##### Fonte
A Secretaria Nacional de Políticas Penais (Senappen) e o Conselho Nacional dos Secretários de Estado da Justiça, Cidadania, Direitos Humanos e Administração Penitenciária (Consej) são contra o fim das saídas temporárias de presos. As duas entidades, que respondem pela administração do sistema penitenciário no Brasil – país com uma das maiores populações carcerárias do mundo – defendem a permanência das saídas temporárias, com mudanças na Lei de Execução Penal (LEP) para estabelecimento de critérios mais objetivos para que o apenado obtenha esse benefício.

O Brasil tem 839.672 pessoas privadas de liberdade atualmente, a maioria delas negros (68,2%) e jovens entre os 18 e os 29 anos (43,1%), segundo dados do Sistema de Informações do Departamento Penitenciário Nacional. O Consej está elaborando uma nota técnica sobre o caso para discuti-la, ainda em fevereiro, com a Senappen e com o Congresso Nacional onde tramitam dois projetos, um no Senado e outro na Câmara, colocando fim às saídas temporárias de todos os condenados, independentemente do crime cometido e do tempo de pena já cumprido.
##########
* Exercício proposto 1 *
Transcreva sem nenhuma alteração as linhas da listagem abaixo, da linha que contém "Where should I click to: Click the timeline" até a linha que contém "pos(1158,379)", inclusive.
A notícia e a listagem são materiais independentes entre si.
##### Dados apresentados
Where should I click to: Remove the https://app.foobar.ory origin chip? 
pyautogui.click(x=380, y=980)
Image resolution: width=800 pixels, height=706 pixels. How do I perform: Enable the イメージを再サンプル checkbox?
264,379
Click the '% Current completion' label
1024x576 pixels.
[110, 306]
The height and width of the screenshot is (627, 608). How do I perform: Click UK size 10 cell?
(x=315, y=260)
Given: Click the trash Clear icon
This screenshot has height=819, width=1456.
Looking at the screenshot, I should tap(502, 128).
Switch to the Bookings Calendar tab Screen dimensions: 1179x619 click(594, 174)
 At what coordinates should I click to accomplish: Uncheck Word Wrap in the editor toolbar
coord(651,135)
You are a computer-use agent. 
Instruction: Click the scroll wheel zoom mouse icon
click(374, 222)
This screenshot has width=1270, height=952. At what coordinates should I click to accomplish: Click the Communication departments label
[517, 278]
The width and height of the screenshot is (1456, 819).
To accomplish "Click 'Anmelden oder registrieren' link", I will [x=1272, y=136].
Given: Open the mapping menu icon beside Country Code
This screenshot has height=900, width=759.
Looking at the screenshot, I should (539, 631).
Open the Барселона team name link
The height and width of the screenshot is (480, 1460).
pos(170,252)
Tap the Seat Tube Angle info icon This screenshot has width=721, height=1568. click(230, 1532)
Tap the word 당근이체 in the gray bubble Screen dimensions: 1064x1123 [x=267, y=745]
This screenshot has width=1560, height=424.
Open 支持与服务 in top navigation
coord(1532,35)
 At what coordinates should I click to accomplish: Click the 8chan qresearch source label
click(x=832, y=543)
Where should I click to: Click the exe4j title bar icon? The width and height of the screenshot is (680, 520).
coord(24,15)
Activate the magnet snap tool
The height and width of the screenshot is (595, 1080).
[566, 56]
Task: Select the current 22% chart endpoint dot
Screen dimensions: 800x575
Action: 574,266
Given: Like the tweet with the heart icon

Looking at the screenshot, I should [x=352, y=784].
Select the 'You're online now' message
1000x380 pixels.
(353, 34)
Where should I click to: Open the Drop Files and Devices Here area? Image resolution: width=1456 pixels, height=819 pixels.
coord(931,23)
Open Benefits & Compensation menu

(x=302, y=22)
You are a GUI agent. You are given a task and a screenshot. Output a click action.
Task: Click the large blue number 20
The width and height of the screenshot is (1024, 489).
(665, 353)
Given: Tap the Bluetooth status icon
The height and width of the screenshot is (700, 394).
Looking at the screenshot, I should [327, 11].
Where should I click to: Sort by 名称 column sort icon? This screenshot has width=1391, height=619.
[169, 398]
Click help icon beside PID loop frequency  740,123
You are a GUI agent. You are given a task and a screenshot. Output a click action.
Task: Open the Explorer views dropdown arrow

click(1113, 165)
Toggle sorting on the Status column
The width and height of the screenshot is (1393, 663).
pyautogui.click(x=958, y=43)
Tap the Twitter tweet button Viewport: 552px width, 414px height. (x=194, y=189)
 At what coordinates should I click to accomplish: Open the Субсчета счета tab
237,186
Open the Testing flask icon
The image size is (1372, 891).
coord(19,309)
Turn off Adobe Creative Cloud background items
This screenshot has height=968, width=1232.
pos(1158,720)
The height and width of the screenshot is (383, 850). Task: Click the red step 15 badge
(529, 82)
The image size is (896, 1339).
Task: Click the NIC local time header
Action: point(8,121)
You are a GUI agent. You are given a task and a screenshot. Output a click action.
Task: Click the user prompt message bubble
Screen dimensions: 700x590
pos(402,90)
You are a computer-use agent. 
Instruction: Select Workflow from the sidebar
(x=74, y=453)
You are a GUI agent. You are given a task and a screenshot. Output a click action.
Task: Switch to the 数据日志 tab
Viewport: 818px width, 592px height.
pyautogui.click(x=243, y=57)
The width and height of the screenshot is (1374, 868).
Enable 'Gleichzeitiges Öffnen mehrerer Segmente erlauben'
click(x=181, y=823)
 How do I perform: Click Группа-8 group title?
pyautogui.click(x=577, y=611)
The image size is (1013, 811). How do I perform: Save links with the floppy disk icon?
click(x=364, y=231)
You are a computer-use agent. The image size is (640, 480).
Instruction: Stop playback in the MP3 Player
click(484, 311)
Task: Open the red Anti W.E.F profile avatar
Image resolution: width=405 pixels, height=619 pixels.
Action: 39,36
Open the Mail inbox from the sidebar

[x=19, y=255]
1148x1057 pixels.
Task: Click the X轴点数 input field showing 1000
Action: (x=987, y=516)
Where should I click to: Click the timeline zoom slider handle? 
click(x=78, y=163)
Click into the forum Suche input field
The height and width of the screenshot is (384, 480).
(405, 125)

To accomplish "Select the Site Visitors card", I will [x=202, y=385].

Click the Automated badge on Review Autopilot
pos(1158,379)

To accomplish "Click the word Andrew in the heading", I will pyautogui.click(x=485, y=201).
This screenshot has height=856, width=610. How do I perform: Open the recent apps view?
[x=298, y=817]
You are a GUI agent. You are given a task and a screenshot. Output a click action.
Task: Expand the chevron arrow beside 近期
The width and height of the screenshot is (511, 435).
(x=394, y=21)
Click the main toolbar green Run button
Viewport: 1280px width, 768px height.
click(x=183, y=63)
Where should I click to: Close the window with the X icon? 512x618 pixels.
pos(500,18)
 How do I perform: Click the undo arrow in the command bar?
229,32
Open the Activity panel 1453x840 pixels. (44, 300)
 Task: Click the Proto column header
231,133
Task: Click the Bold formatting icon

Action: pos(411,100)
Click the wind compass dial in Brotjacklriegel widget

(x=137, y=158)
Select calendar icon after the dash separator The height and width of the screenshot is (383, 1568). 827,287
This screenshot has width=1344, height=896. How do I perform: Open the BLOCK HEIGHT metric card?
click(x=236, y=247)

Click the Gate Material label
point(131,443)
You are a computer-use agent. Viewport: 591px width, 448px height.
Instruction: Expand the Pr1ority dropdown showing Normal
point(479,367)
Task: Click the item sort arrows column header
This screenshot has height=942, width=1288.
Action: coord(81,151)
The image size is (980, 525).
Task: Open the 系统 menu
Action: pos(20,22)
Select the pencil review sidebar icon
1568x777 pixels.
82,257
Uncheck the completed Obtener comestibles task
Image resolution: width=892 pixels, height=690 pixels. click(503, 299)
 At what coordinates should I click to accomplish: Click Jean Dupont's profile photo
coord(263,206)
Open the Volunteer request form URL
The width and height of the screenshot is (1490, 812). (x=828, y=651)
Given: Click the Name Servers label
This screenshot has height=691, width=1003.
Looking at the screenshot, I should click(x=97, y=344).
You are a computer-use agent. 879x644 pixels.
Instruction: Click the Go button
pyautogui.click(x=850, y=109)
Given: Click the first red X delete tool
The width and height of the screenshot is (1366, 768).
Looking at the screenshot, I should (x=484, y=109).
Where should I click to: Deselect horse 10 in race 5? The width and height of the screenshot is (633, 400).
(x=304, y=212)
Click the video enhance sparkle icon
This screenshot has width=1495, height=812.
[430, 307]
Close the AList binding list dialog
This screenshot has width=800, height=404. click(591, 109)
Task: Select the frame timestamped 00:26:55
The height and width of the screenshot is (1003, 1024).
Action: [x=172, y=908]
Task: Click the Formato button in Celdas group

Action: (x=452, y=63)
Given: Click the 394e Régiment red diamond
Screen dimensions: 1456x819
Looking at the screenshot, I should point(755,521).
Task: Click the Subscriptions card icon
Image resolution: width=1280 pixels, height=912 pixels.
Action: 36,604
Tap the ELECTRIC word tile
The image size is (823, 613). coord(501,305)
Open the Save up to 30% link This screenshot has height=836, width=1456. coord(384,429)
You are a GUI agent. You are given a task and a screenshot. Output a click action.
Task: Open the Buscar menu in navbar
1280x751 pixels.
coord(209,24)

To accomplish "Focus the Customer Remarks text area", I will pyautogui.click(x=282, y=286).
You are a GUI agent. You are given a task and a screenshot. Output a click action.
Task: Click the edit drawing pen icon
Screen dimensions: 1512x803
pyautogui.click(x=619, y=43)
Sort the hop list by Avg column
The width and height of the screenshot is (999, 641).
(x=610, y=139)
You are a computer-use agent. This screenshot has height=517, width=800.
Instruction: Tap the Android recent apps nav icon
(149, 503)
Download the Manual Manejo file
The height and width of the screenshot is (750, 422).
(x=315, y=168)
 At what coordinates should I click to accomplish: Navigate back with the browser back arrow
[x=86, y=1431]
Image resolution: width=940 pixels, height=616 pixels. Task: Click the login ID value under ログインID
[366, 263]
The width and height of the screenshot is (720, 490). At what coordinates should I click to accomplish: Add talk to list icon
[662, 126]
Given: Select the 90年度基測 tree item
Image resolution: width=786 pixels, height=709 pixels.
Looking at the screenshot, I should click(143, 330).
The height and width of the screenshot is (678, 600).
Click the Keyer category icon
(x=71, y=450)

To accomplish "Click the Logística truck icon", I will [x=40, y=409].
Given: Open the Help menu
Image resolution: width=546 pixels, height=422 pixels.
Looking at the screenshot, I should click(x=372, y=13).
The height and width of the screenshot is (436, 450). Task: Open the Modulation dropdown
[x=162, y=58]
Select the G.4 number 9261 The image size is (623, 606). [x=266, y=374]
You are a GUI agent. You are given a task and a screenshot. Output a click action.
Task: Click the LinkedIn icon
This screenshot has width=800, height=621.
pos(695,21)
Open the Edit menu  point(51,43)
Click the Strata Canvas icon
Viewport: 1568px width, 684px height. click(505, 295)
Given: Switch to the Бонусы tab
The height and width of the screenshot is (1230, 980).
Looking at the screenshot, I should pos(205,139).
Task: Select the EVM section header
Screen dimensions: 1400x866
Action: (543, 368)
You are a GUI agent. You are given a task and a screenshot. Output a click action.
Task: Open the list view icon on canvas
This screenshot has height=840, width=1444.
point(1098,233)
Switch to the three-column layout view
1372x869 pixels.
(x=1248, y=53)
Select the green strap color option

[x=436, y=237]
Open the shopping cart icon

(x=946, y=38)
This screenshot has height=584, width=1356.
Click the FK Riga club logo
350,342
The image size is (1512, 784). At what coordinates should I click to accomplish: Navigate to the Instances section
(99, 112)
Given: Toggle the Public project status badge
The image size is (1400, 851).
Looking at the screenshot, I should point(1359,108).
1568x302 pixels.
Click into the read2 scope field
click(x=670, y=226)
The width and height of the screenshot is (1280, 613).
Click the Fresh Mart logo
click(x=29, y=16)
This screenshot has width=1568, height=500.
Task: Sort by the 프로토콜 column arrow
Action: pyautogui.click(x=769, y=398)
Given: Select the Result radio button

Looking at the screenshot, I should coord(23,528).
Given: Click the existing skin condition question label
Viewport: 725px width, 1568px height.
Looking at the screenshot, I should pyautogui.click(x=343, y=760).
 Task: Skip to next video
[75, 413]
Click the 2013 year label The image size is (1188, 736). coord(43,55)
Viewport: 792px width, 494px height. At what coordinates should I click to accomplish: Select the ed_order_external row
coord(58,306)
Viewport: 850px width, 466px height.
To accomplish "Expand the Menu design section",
##########
* Exercício proposto 2 *
Qual é, palavra por palavra, o trecho da notícia acima que vai de "O Brasil tem" até "pena já cumprido.", inclusive? Reproduza-o.

* Resposta 1 *
Where should I click to: Click the timeline zoom slider handle? 
click(x=78, y=163)
Click into the forum Suche input field
The height and width of the screenshot is (384, 480).
(405, 125)

To accomplish "Select the Site Visitors card", I will [x=202, y=385].

Click the Automated badge on Review Autopilot
pos(1158,379)

* Resposta 2 *
O Brasil tem 839.672 pessoas privadas de liberdade atualmente, a maioria delas negros (68,2%) e jovens entre os 18 e os 29 anos (43,1%), segundo dados do Sistema de Informações do Departamento Penitenciário Nacional. O Consej está elaborando uma nota técnica sobre o caso para discuti-la, ainda em fevereiro, com a Senappen e com o Congresso Nacional onde tramitam dois projetos, um no Senado e outro na Câmara, colocando fim às saídas temporárias de todos os condenados, independentemente do crime cometido e do tempo de pena já cumprido.